Jan 26, 2006 - 03:19pm PT
Sorry this is 10 years after John but I have often reflected on it!

My first Stone Master encounter:

A Rogue, is A Rogue, is A Rogue, is a Rogue!..or is he?

We were at the Chapman mannor in Yosemite West 1984 and it had to be Thanksgiving because there was a turkey, frost on the windows, a huge fire in the woodstove, and we were psyched to be inside.
Mark was downstairs plinkety,plinkety,plinking, on his guitar a song called "White girl" by a band called "X".

Pooch the dog, the two cats Mama and Sneakers were running laps around the sofa in the living room. The aroma of meat was driving them wild and little cartoon bubbles appeared above their heads read: (MORE GRAVEY) it was insanity.

The house had a rustic appeal and was in the early stages of development. My good friend Nance had promised to make the meal, being a vegitarian I was against the whole gluttonous affair but had promised them a Vegan cake.
I was in the kitchen when I heard a very loud BAM!

Bam,Bam,Bam, Again, Bam,Bam,Bam! I thought to myself geeze that sounds like some sort of ramming device and I hoped it was'nt the rangers. Pooch bolts to the door Woof,Woof,Woof..mouth foaming,fangs out, the works..i'm hot on her heels.. she always had a special way of greeting people.
I open the door and lock eyes with somebodys waist then looking upward lock eyes with a very large man!

The stats:
I'm 5ft. 3ish 110lbs. He' well over a foot taller than me, double my size, has hands as big as my head, and is grinning like the Cheshire Cat himself.
Pooch has now fled and is cowering in the bedroom while i'm thinking I sure wish Mark would get his butt up here and save us!

He then proclaims! "Where's Chapman?" I manage to stammer "downstairs I think" and pray this guys a friend.
Mark comes to the door and upon seeing the stranger goes beserk! He starts doing his Happy Chappy dance waving his arms around wildly as he does his introductions. Jo, Nance, this is John Long!
Holy smokes i'm thinking this guy's a living legend, one of those Stone Master dudes and i'm now face to face with history and history was now in the making!
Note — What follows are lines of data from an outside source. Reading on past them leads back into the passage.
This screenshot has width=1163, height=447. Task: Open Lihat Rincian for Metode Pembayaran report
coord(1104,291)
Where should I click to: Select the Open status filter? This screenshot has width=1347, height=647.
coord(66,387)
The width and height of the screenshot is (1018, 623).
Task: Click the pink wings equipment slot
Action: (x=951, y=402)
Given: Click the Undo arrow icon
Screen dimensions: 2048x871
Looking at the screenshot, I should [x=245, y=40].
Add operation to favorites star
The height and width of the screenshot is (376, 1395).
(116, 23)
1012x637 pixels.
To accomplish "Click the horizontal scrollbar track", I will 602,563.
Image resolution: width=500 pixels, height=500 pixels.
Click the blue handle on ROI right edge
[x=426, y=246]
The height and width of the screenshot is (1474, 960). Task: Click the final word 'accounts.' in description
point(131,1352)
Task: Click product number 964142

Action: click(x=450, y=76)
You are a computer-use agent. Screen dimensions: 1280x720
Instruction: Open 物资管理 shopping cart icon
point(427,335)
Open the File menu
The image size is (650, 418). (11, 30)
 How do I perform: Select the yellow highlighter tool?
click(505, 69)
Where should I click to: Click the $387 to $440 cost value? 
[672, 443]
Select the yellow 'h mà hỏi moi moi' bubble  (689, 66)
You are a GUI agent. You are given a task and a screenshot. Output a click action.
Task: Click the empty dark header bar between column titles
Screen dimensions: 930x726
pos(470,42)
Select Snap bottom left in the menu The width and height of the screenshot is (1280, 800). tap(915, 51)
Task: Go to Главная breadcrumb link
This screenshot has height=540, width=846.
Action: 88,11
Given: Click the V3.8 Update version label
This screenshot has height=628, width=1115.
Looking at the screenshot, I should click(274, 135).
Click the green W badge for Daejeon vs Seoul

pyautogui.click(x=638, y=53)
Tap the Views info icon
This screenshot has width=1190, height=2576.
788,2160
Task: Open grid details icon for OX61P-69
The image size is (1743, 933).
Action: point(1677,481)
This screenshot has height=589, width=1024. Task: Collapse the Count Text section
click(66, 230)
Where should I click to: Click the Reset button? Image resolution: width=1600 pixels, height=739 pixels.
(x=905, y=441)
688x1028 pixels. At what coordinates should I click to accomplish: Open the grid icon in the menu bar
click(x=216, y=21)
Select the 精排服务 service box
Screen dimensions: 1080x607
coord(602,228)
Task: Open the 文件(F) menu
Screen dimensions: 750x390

Minutes pass and it's like we've been living together for years. Marks beaming with delight and filled with nostalgia, Nance is smitten and flirtatious, the animals have fled, while i'm just floored.
Seconds later John walks up to the turkey on the table rips a leg clean off the thing (which I thought a bit barbaric yet mesmerizing!) he starts waving the thing around like a baton as he spits out questions to Mark. "What's happening Man?" "Nice pad!" "Who are the chicks?" and "How's climbing going!" food is flying everywhere ( now i'm thinking the man is a savage).

As the night waned, and the food disappeared the stories told went "LONG" into the night. I wished for more time. Here I was twentyish sitting around a fire with my best friend Nance, Mark Chapman (a legend in his own right), and one of the origianl Stone Masters...Wow! My life was definately on the upswing and Thankgiving that year was'nt so bad.

All the best lads,


I might have the made the Turkey leg thing up...(NOT).

p.s. John come on by any time it's been twenty years folks claim I make a mean Tofurkey!

"Go Vegan"!

wow, happy to see that john long enjoyed remembering all that, too...
Ed Hartouni

Trad climber
Livermore, CA
Mar 16, 2013 - 01:13am PT

Jan 16, 2014 - 08:54am PT
BBST-I regret I don't have time to run a dragnet for gems like these on ST -great reading!
Gnome Ofthe Diabase

Out Of Bed
Feb 16, 2015 - 01:05am PT
here now at four in the morning I send the StoneMasters thread back up. up up
try and find the. gems !
this. will set YA. going!
Steve Grossman

Trad climber
Seattle, WA
Jul 23, 2017 - 10:47am PT
In the beginning there was stone...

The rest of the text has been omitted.